Long-term tests

Volvo XC90

How much trouble can it be to get hold of four new tyres? Quite a lot if you're the owner of a Volvo XC90. The trouble is that the 235/60 R18 items aren't used by any other car - they're unique to the XC90. On top of that, only Continental makes these tyres - and they're in short supply. In fact, we head rumours of XC90s sitting in service centres for weeks before new rubber turned up.

  • Improving fuel economy, effect new tyres have on ride, adaptable cabin, giant boot, residual value
  • Cost and scarcity of tyres, clumsy handbrake release, throttle response, saying goodbye

How much trouble can it be to get hold of four new tyres? Quite a lot if you're the owner of a Volvo XC90. The trouble is that the 235/60 R18 items aren't used by any other car - they're unique to the XC90. On top of that, only Continental makes these tyres - and they're in short supply. In fact, we head rumours of XC90s sitting in service centres for weeks before new rubber turned up.

We've long been paying attention to tyre wear on our car - its hefty 2,100kg kerbweight, combined with the use of snowchains and occasional mud-plugging, meant we'd kept a close eye on the tread depth. So when we got to within a couple of millimetres of the legal minimum at about 19,000 miles, we began ringing tyre centres.

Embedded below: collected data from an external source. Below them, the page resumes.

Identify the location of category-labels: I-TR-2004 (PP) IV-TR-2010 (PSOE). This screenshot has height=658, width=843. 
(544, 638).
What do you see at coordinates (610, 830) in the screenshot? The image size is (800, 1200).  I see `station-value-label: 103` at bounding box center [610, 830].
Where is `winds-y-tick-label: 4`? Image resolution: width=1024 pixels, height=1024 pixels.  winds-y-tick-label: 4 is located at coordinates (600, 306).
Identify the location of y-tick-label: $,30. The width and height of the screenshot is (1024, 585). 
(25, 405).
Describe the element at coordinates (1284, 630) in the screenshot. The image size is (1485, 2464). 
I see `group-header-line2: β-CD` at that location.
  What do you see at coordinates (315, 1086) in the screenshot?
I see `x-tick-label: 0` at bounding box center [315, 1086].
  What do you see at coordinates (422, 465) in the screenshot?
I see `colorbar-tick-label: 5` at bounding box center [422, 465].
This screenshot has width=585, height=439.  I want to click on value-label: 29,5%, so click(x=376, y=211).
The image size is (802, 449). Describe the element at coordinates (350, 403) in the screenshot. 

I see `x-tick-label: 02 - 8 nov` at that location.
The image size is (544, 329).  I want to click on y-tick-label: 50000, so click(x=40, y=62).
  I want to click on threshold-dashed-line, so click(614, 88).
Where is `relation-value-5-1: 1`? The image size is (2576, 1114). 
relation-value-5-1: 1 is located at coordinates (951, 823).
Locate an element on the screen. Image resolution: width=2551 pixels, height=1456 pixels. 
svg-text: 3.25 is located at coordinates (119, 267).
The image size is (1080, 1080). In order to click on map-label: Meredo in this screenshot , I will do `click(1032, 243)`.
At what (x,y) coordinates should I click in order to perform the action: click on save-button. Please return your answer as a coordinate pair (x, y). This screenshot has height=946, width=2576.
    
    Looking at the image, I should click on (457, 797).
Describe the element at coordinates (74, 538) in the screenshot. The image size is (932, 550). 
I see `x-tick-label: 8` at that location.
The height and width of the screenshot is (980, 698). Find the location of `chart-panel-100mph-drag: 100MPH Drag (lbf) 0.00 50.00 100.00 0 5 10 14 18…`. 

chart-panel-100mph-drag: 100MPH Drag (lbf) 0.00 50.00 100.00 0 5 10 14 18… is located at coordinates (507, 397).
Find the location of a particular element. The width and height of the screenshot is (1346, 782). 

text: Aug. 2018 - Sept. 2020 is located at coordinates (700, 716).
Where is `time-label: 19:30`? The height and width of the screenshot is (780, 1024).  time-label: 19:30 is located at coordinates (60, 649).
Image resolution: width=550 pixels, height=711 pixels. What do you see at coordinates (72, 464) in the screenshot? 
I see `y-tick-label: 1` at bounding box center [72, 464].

Our first shock was the cost. Kwik-Fit quoted £212 per corner, and the local Volvo dealer £224. After a few more calls, ATS Euromaster came out top at £174 each, or all four for £650 including fitting and balancing - roughly equivalent to two major services. However, no one could tell us when the next delivery of Continental Premium Contact tyres was due. So for two weeks we nursed the XC90 around even more gently than usual.

Luckily for us, a batch of 800 tyres came into the UK in the nick of time - and what a transformation the new rubber made. For starters, the ride improved dramatically, the extra tread depth taking the edge off rough tarmac and making the big 4x4 feel more composed on all surfaces. Noise levels also dropped noticeably, while there were also benefits for the handling - the steering became more responsive and cornering more predictable.

We certainly weren't lacking faith in the XC90 in any other area. It has stood up brilliantly to life on the Auto Express fleet, and after 20,000 miles, there's barely a trace of wear on the interior. In fact, the vast 615-litre boot has been almost constantly employed, usually with baby gear and mountain bikes. It also coped with 14 cases of cham- pagne on one occasion, while the lower tailgate has often doubled up as a picnic table.

It was on one of those occasions that my nine-month-old daughter managed to drop a small plastic animal through the latch aperture. With a special key required to remove the trim, the toy has been rattling around in there ever since. However, at least the squeaky boot hinges we mentioned in past reports have cured themselves. In fact, all our gripes are very minor - the blue paint has scratched off the keyfob, the compact discs take time to load and unload from the dash-mounted CD changer and I've never got used to the foot-operated handbrake. When you pull the release lever, it sounds as if the cable's snapped. That said, our only serious criticism is the delayed step off when you hit the throttle - unnerving when pulling out of junctions or on to roundabouts. Otherwise, life with the Volvo has been a dream - we've got used to the sluggish performance and imperfect automatic gearbox, and as the miles pile up, fuel economy has improved. Over the last 3,000 miles, we've averaged 30.1mpg and managed to extract more than 500 miles from one tankful, achieving 32.2mpg - our best figure ever.

We're going to be sorry to see the XC90 go - it has been a phenomenally capable car. It's a wise investment, too, as demand remains strong on the used market. Despite the mileage, ours has only lost about £3,000 in value. Now that's what we call a safe second-hand bet - if I had the money I'd be down the dealership like a shot!